El pescador de Demonios
… Y Dios creó al hombre…, y se arrepintió en ese mismo momento, porque Adán resultó ser un quejica que protestaba por todo: qué calor hace, qué fría está el agua de ese río, la cosa que me cuelga entre las piernas no sirve para nada, etc, etc.
Tantas protestas, unidas a las del resto de animales que poblaban el Edén, que por cierto tampoco soportaban a Adán, provocaron que Dios creara a Eva con la intención de que le hiciera compañía y así él poder despreocuparse de tanta queja. Pero resultó que Eva fue la criatura más bella que jamás se ha conocido y todos sin excepción (animales, ángeles, arcángeles, etc.) se enamoraron perdidamente de ella desde el momento que la vieron. Caso especial merece Lucifer, que justo estaba de visita en el Edén cuando Eva apareció y desde ese momento se convirtió en su mayor obsesión (de hecho casi en la única).
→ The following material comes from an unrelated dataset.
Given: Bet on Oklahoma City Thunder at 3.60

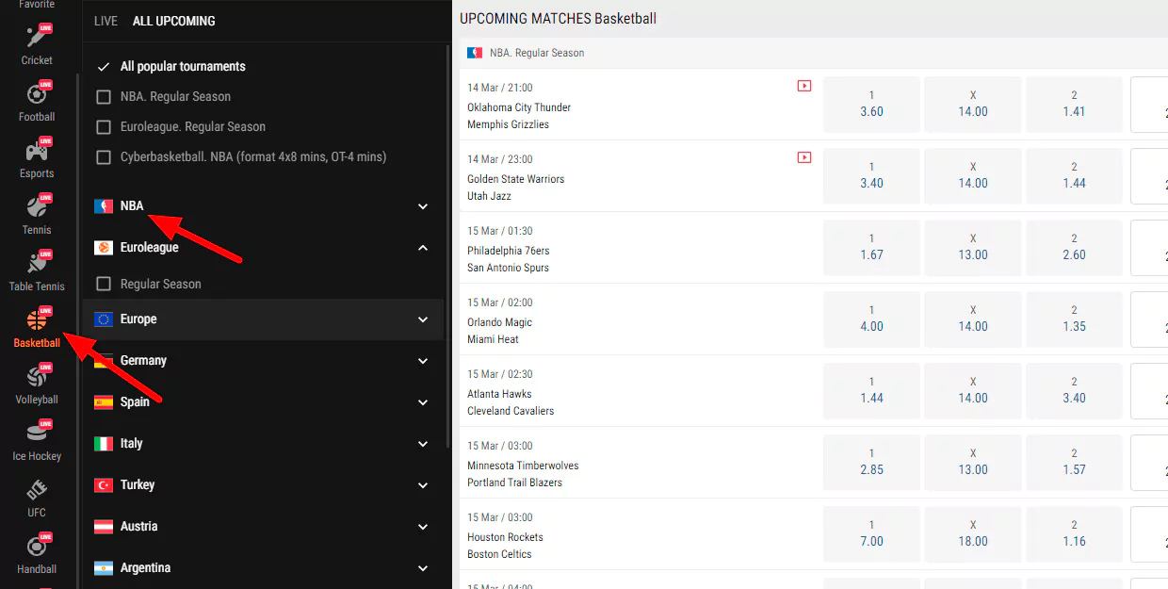Looking at the screenshot, I should click(x=871, y=104).
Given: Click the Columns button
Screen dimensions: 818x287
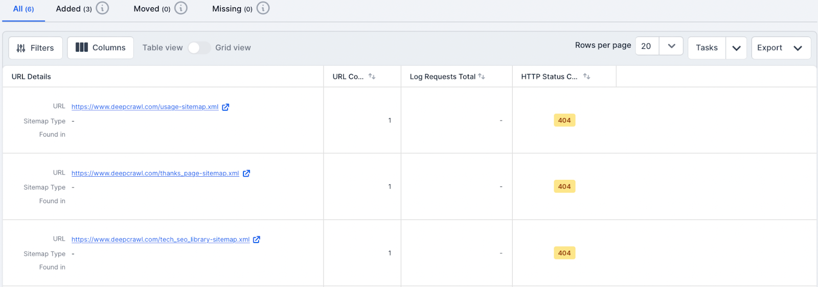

Pasados 2000 años, las huestes del Infierno están a punto de soltar a La Bestia y provocar el Apocalipsis (o eso al menos es lo que pretende Lucifer pese al escepticismo de Belial), pero en ese instante aparecen en el Infierno San Pedro y San Jorge (genial personaje por cierto) para pedir al demonio que cancele la Gran Guerra porque si se lleba a cabo, habrá un impresionante ascenso de población en el cielo, y claro, a nadie le gusta vivir en un recinto tan reducido compartiendo casa y cubierto con un montón de humanos tan quejicas como lo fue Adán. Además, por medio de todo esto sigue estando presente la eterna obsesión de Lucifer por Eva y la tergiversada historia de cómo este acabó en el Infierno, lo que hará que el viaje de los dos santos no sea todo lo fácil que ellos podrían pensar.